Task requirements »
Below are records with pictures in them; print them exactly, omitting the pictures.

(Saved entries)

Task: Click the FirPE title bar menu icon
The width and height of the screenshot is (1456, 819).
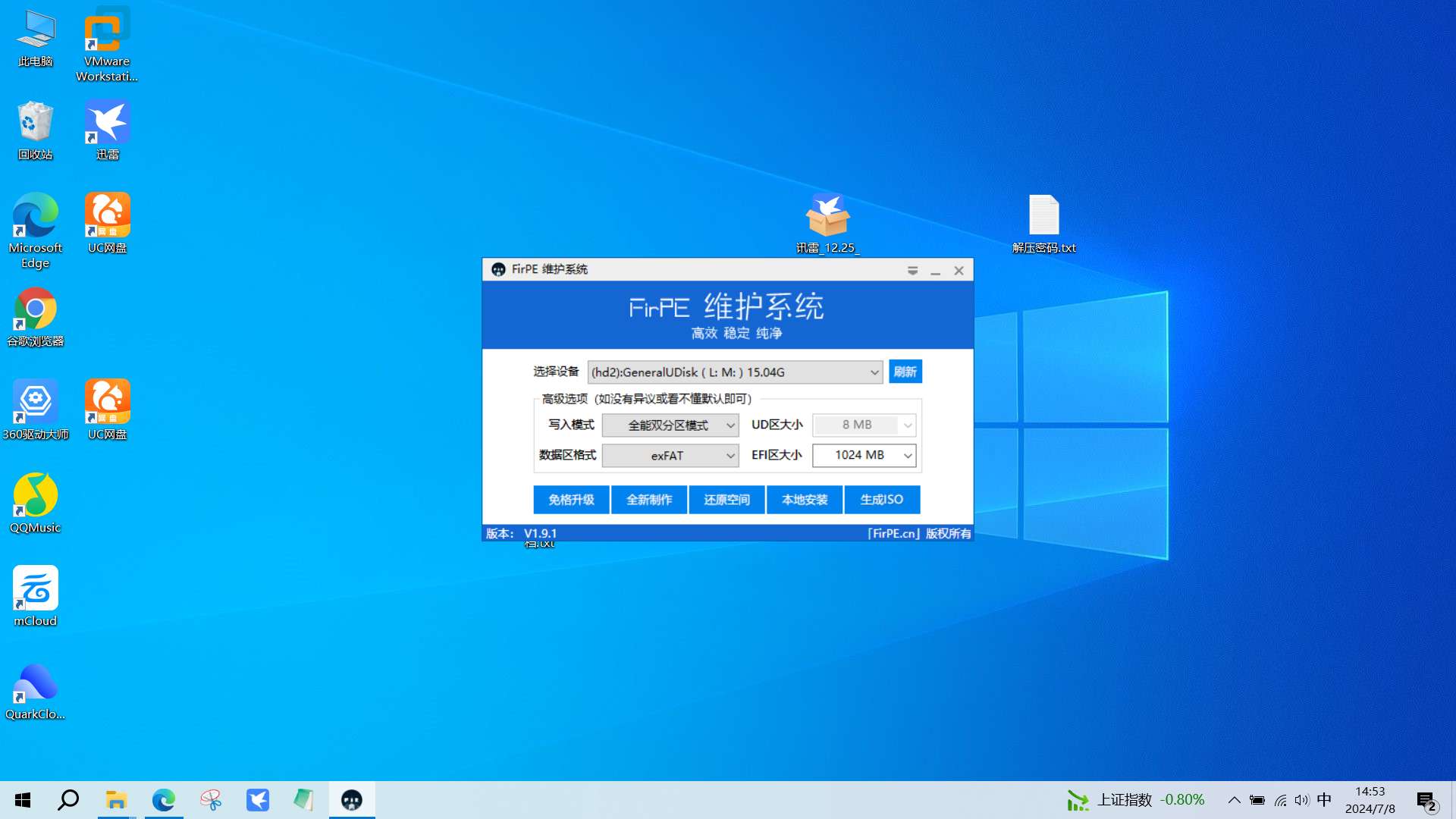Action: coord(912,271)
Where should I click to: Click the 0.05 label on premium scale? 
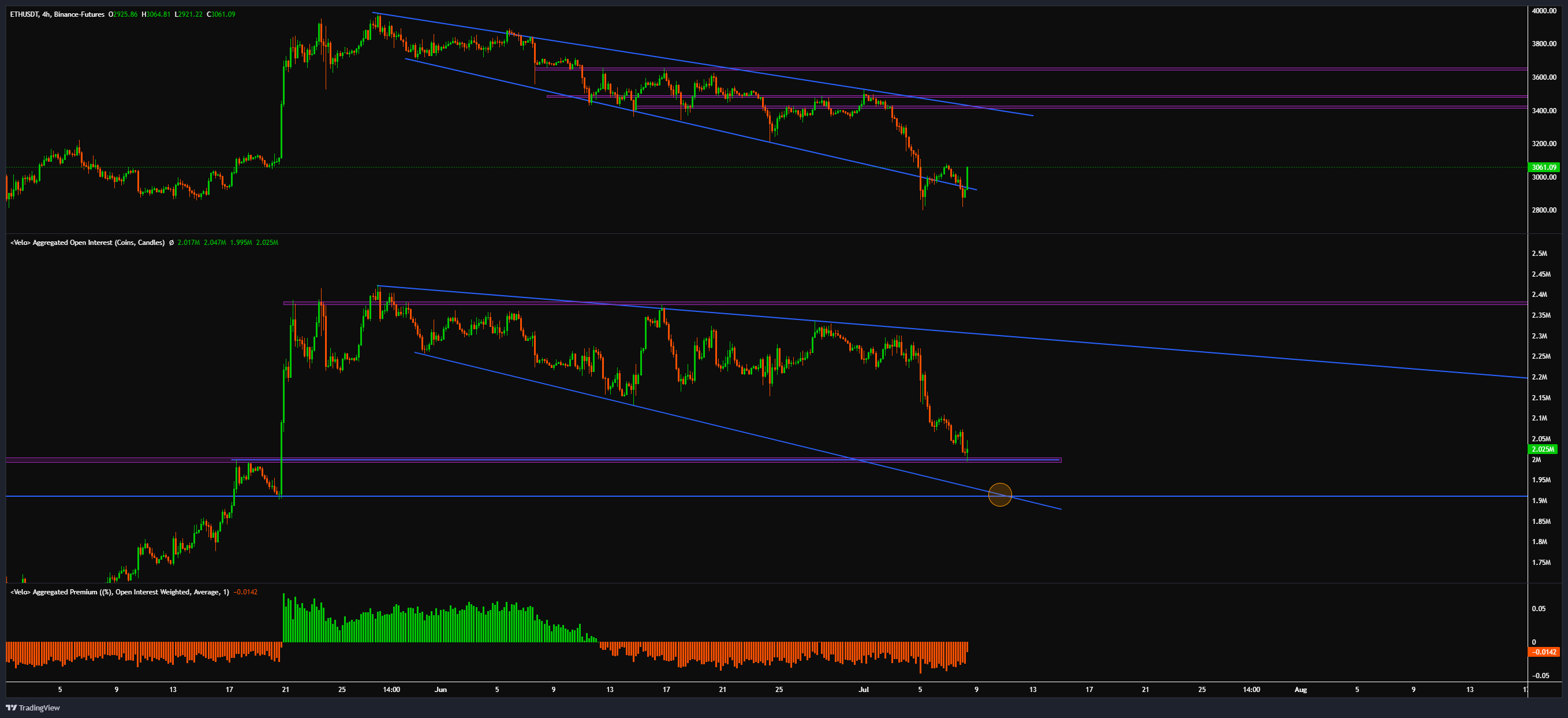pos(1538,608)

Your solution »
Task: Click the FirPE title bar menu icon
The width and height of the screenshot is (1456, 819).
Action: coord(912,271)
Where should I click to: Click the 0.05 label on premium scale? 
pos(1538,608)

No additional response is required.